● **DATASET EXCERPTS**
BEGIN
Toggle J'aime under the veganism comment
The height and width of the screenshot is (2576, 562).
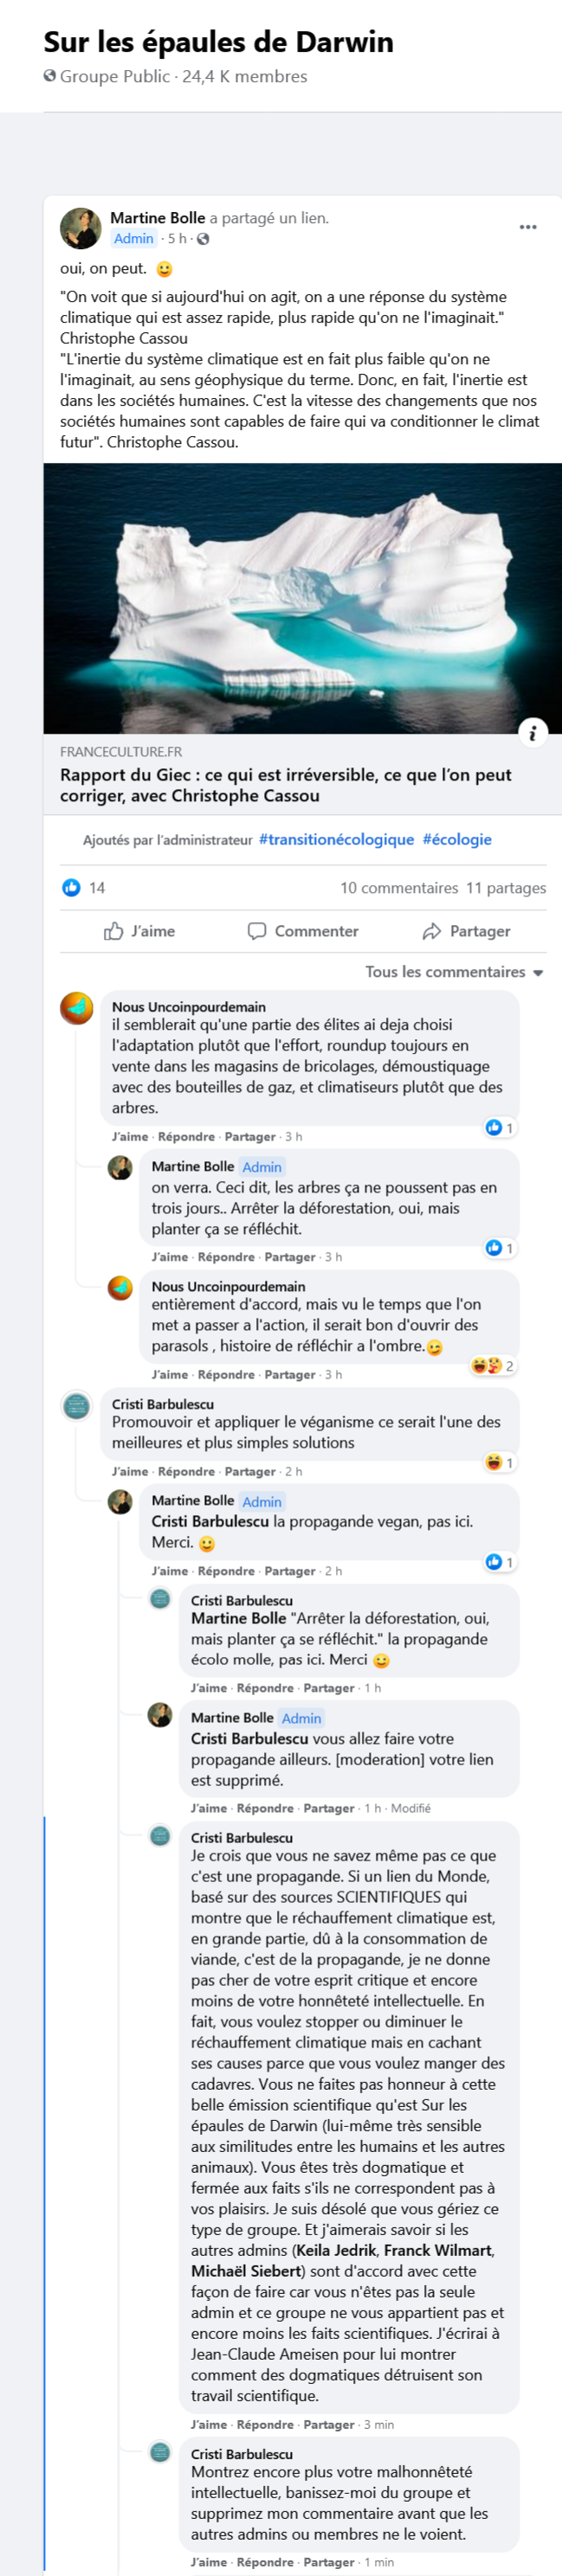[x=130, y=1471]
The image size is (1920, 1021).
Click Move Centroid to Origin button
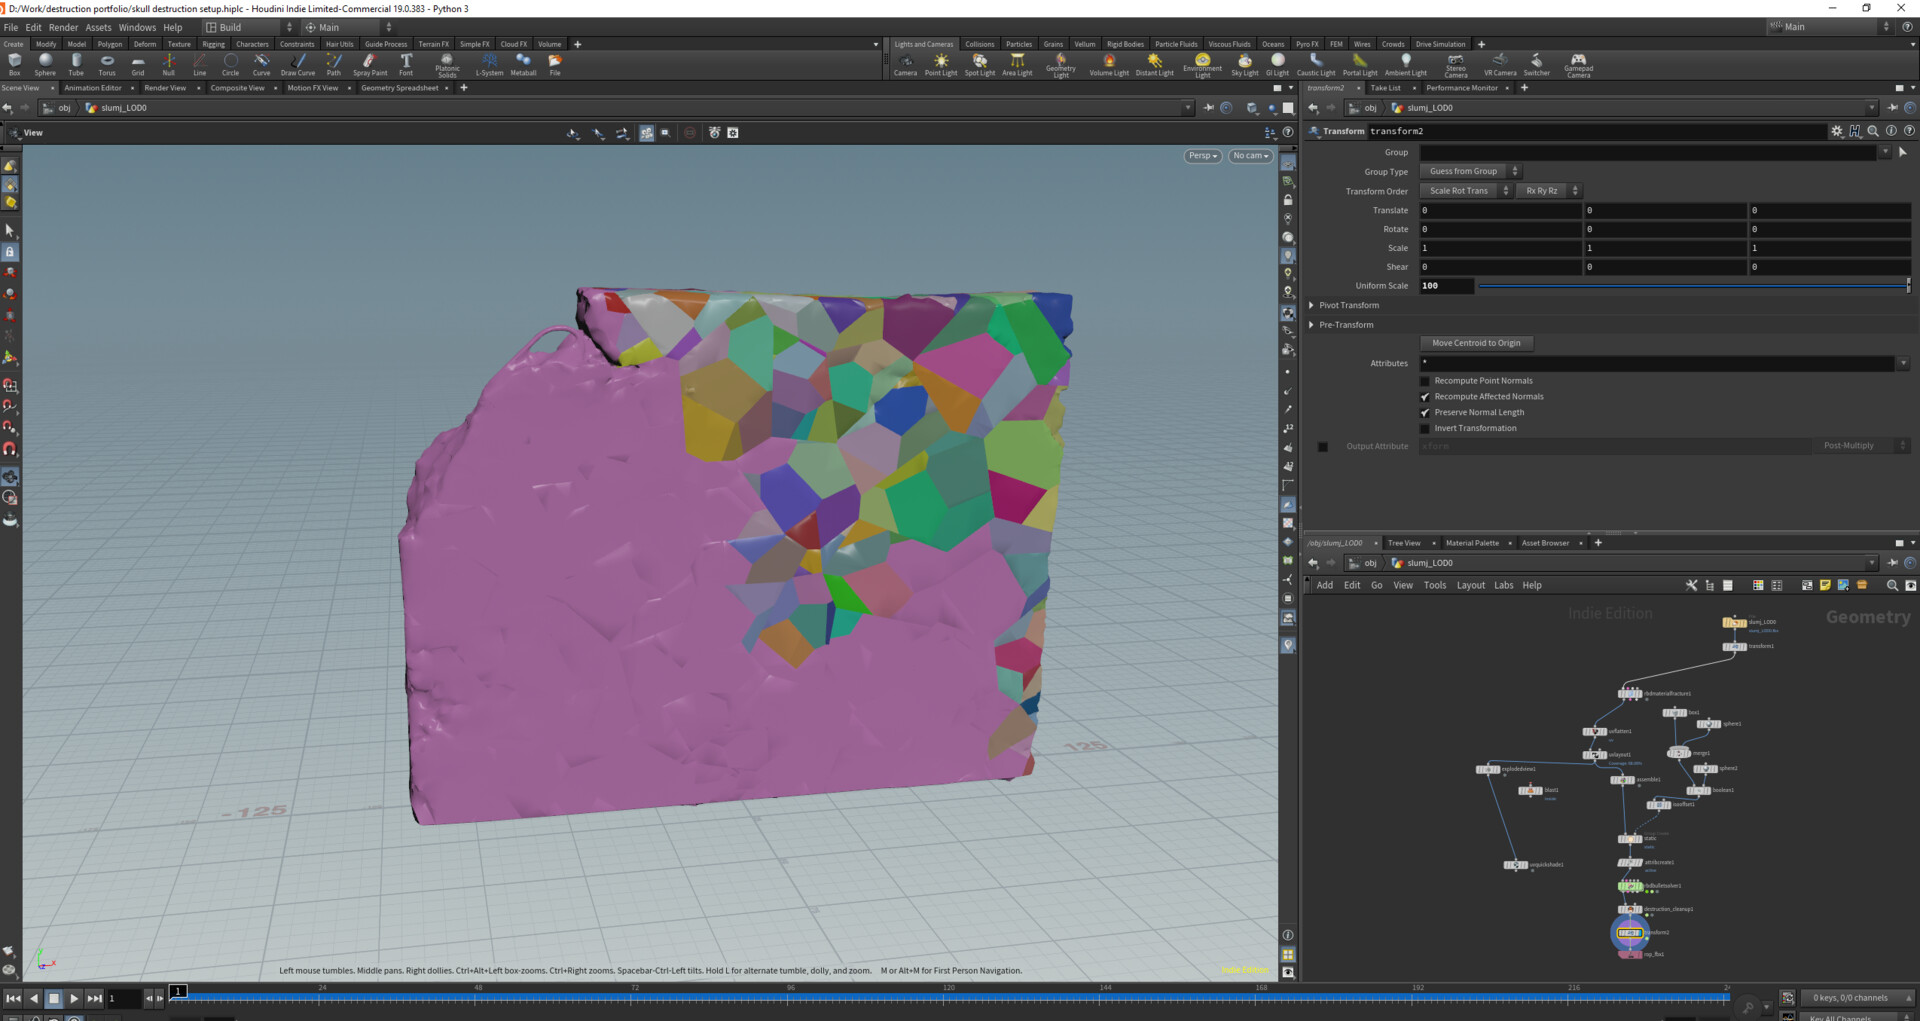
END
BEGIN
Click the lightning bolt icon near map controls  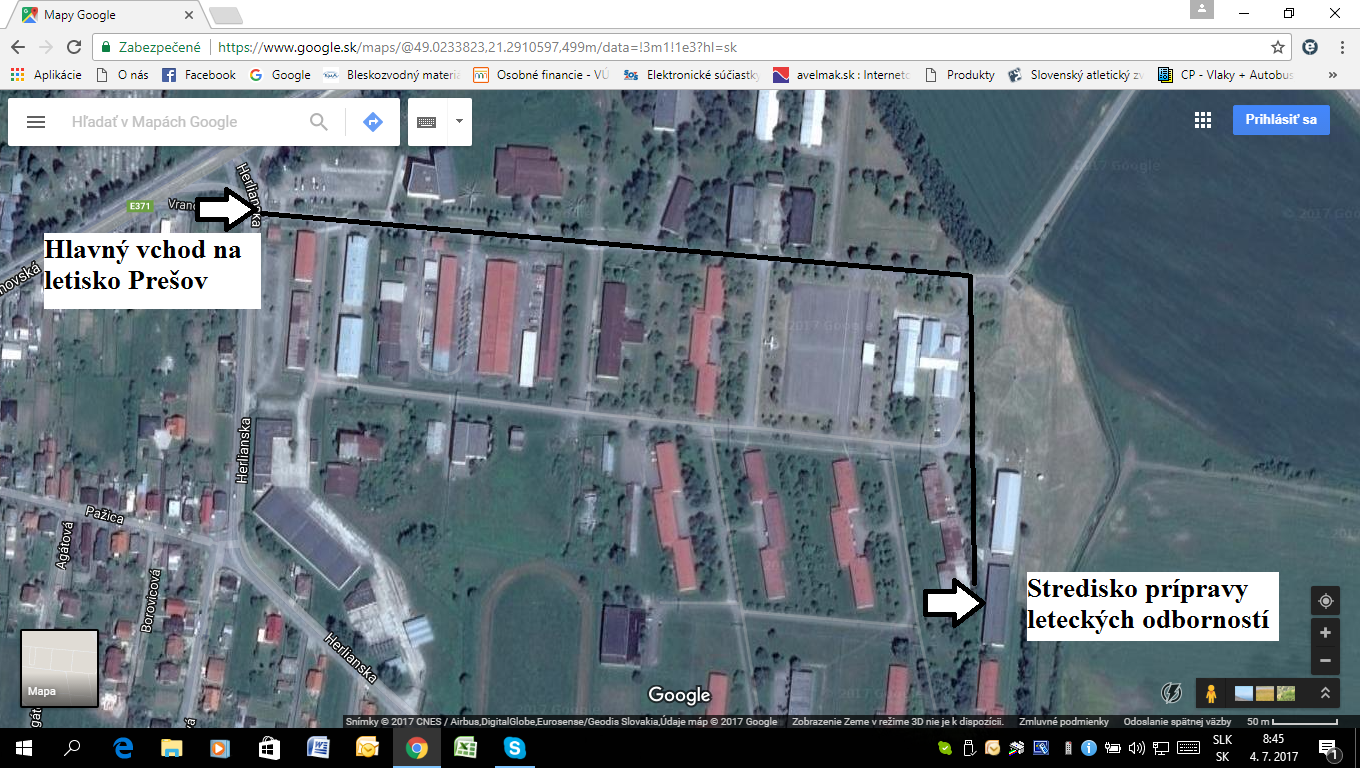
END
BEGIN
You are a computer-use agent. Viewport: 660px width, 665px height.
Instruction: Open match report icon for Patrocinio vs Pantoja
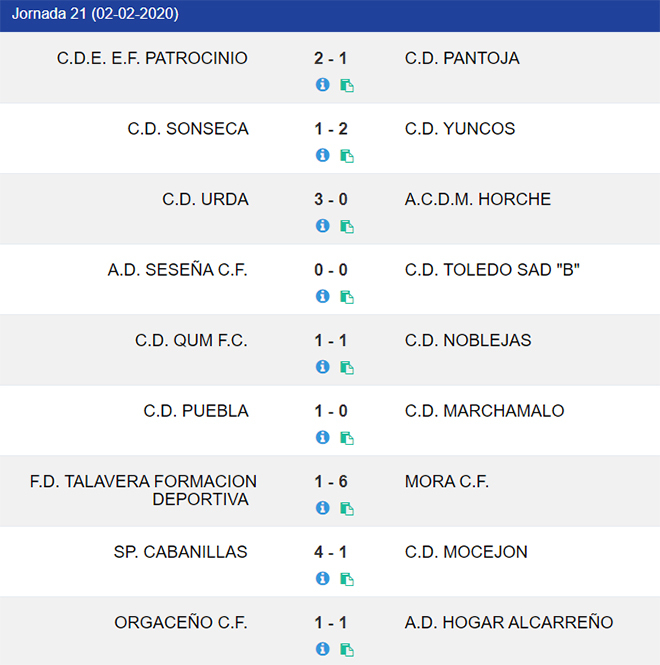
END
● **WHAT TO DO**
A word-for-word copy of the lines above from the one with "You are a computer-use" through the one with "Instruction: Open match", inclusive, is the only output wanted.

● **OUTPUT OF THE EXERCISE**
You are a computer-use agent. Viewport: 660px width, 665px height.
Instruction: Open match report icon for Patrocinio vs Pantoja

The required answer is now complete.